Goldman will also need to do something, but Goldman is by far the largest of the ex-investment banks. It might invite another player into the structure, buy an existing banking operation, or simply start one from scratch. Either way, the glorious success of a company which listed in 1999 has now been relegated to mere history. Today Goldman Sachs is just a boring old bank.

As an interesting aside, Bank of America is now having a hard time hanging on to the team of brokers and traders it acquired from Merrill Lynch, given it has had to explain to those poor souls that the sort of bonuses they were used to at an investment bank are not paid by commercial banks. Gee, that’s tough.

So to sum up on the stock market front, the Dow was down 376 points last night because the details of the Plan are still not set, the timing is uncertain, it is uncertain as to exactly what will happen to the shareholders bases of existing financial institutions, and it is clear those financial institutions, while saved from the abyss, will take a long time to return to any healthy level of profitability.

Then recall that the selling in the financial sector last night was not due to anyone going short. What we did see, however, was a surge in put option volume. Because market-makers are exempt from the short selling ban, those traders legitimately wanting to go short because they believe the market will still go down (as opposed to those who go short because they are trying to profit from destroying a company) can use only puts as a proxy. Then it is the market-makers who sell the stock as they implement a hedge against the put options they have sold.

However – and this is why the whole short selling ban thing is a complete fiasco, a reactionary folly that needed to be properly thought out – options market makers are, in theory, not allowed to sell to a client who’s intention is simply to knock down a share price for illicit gain. They can only sell to those with some sort of legitimate intention. But how on earth anyone is ever meant to figure that one out is anyone’s guess. It is a complete joke, and only leads to more volatility.

[Before I get all the emails, here is what I would do: (1) ban all “naked” short selling for evermore and a day; (2) allow “covered” short selling; (3) reintroduce the up-tick rule that was in place from the Depression right up until July last year in the US. In Australia, the same goes for (1) and (2) but (3) is already the case. The reason I would allow (2) is because going short is a legitimate aspect of a free market if, and only if, that stock is borrowed on the day, and is an important part of market liquidity. To not allow any short selling is to risk over-inflating share prices too rapidly and then setting up for another, even more dramatic, fall.]

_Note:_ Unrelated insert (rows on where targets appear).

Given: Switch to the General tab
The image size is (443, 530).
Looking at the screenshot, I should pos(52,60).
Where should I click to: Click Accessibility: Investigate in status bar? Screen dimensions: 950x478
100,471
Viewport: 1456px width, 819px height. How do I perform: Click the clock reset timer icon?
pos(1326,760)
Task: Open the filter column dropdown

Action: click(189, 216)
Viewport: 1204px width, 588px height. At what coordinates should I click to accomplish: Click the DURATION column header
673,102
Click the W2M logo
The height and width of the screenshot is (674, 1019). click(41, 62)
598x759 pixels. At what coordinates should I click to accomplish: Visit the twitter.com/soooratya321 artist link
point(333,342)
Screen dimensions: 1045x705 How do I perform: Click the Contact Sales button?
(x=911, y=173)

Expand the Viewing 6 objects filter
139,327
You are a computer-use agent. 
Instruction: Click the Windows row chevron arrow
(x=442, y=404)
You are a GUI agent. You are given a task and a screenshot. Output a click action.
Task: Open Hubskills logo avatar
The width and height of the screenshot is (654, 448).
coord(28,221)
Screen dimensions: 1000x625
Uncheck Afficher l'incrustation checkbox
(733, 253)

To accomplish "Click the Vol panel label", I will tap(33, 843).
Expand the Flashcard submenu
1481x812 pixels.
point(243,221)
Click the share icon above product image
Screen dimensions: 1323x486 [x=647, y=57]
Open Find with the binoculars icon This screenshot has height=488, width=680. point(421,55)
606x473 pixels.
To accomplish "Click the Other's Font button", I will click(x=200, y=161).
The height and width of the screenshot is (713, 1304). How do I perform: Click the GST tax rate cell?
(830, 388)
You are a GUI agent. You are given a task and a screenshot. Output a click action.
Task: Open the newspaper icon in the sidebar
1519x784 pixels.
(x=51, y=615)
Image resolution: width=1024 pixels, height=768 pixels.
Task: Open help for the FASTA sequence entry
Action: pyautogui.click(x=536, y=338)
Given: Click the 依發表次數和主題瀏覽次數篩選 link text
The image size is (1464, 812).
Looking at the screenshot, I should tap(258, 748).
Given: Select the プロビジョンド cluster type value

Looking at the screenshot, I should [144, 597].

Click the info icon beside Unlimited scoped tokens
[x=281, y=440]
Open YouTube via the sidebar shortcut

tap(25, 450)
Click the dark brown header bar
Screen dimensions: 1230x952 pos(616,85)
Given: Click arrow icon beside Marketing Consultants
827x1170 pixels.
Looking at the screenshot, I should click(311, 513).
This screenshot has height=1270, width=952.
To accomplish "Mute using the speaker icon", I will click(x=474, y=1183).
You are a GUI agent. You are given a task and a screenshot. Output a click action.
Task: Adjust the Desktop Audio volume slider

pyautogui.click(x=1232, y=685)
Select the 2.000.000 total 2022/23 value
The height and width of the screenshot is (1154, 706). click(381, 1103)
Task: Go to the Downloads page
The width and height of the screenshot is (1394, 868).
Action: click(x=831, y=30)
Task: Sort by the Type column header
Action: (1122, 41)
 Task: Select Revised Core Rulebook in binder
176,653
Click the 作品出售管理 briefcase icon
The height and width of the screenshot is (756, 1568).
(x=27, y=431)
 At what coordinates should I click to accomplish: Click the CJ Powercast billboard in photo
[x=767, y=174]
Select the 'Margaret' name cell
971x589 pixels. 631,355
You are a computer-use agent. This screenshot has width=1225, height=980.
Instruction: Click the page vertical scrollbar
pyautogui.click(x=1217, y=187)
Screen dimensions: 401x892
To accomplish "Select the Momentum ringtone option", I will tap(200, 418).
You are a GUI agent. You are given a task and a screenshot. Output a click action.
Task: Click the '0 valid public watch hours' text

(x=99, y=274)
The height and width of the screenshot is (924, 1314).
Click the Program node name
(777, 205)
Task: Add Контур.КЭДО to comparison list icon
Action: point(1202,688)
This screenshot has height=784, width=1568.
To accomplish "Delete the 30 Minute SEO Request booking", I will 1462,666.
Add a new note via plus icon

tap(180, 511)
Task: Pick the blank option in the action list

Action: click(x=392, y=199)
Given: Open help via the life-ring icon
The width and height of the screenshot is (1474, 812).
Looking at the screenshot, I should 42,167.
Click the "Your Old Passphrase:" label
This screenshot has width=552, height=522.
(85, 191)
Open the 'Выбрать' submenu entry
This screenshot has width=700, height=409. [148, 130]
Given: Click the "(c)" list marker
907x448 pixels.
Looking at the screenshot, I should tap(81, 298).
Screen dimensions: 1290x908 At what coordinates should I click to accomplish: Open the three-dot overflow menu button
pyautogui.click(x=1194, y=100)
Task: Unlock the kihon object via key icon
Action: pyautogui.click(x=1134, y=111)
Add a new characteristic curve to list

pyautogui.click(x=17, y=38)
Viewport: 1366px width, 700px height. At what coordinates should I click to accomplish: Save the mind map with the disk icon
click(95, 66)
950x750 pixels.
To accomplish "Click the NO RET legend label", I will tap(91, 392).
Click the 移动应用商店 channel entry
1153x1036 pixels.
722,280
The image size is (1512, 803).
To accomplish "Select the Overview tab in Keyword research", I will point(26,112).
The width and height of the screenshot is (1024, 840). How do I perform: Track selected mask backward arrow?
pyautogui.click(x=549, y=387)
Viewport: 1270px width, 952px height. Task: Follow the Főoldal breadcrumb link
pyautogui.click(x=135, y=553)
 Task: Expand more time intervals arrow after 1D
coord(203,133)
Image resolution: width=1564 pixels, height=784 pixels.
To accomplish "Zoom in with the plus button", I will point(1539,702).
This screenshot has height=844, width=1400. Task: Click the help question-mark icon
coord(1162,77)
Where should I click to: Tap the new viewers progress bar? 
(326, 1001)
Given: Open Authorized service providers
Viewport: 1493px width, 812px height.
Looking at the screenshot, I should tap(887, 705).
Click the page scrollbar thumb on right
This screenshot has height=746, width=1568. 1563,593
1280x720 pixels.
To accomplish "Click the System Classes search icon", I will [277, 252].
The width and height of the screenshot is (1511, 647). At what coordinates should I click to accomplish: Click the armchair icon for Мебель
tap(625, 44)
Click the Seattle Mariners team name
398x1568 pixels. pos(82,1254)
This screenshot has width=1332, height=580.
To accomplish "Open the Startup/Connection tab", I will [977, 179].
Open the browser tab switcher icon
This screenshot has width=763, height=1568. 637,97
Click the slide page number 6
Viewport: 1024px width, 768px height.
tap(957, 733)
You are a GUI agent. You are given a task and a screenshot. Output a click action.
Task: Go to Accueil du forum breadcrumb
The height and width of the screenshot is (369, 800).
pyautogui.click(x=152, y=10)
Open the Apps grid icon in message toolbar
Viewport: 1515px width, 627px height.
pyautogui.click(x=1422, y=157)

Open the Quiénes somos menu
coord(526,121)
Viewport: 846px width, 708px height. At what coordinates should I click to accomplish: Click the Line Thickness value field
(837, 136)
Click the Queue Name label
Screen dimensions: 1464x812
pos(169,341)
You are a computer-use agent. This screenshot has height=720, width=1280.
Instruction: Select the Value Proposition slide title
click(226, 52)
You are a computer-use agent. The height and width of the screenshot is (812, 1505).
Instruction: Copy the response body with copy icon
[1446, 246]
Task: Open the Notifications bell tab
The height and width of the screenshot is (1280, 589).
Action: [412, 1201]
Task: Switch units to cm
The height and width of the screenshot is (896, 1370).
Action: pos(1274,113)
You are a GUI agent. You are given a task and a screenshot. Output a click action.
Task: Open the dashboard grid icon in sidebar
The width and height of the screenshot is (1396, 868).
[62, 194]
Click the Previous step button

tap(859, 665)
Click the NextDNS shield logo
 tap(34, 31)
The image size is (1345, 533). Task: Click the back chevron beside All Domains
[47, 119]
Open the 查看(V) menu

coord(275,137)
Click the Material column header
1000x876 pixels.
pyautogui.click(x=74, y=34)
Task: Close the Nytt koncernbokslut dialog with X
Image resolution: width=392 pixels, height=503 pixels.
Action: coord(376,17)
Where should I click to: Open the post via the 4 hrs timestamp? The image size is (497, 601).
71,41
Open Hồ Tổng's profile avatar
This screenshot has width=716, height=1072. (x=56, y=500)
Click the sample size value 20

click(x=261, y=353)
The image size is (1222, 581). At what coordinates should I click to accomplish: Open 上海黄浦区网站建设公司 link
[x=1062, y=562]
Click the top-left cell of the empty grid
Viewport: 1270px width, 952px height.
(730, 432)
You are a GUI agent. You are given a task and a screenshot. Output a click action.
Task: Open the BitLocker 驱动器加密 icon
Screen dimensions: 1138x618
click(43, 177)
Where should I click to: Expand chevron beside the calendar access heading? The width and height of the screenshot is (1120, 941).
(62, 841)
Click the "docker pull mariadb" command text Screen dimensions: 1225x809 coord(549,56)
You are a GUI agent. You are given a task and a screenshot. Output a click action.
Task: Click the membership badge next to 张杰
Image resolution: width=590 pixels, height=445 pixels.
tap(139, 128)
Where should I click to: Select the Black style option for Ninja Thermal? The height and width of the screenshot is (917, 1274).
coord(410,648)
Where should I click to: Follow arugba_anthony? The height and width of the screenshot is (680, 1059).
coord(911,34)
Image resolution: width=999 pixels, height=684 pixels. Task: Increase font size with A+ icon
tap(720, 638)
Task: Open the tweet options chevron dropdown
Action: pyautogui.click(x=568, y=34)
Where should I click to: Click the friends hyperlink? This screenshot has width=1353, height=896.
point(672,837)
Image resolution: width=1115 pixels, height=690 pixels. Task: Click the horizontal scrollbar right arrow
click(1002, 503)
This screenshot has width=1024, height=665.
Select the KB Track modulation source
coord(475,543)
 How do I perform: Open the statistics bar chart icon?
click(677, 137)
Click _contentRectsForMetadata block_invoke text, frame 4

Enough on the stock market. The other feature of last night’s overseas trade was the biggest one day fall in the US dollar since 2001. This is not a surprising result, given the biggest bail-out package in the history of mankind must be implemented with money the US government does not have. Even if the government ultimately turns a profit on that money, it is gambling with debt, not savings.

One result of the collapse of the US dollar was the surge in the oil price, but consider that surge to be US$6, not US$15. Then there’s gold, which, as the realistic offset to a fiat currency, rose another US$28.70 to US$900.50/oz. That is spot gold, and that is not an artificial move. Nor were the moves in base metal prices in London based on any expiry vagaries, although short-covering was very much a part. Copper was up another 4%, as was tin, with nickel up 3%, zinc 4%, and lead 7%, with aluminium the only wood duck (didn’t fly the pond).

Base metals and other commodities are running as the US dollar falls, and as shorts are being bought back. But any notion that base metals should be stronger because the Paulson Plan will immediately halt global economic weakness is sadly misguided.

The Aussie dollar continued its fight back, rising another cent to US$0.8454.

The SPI Overnight fell 111 points.

This volatile period is not going to end in a hurry. Unless you are a day-trader with experience and plenty to lose, stay well away.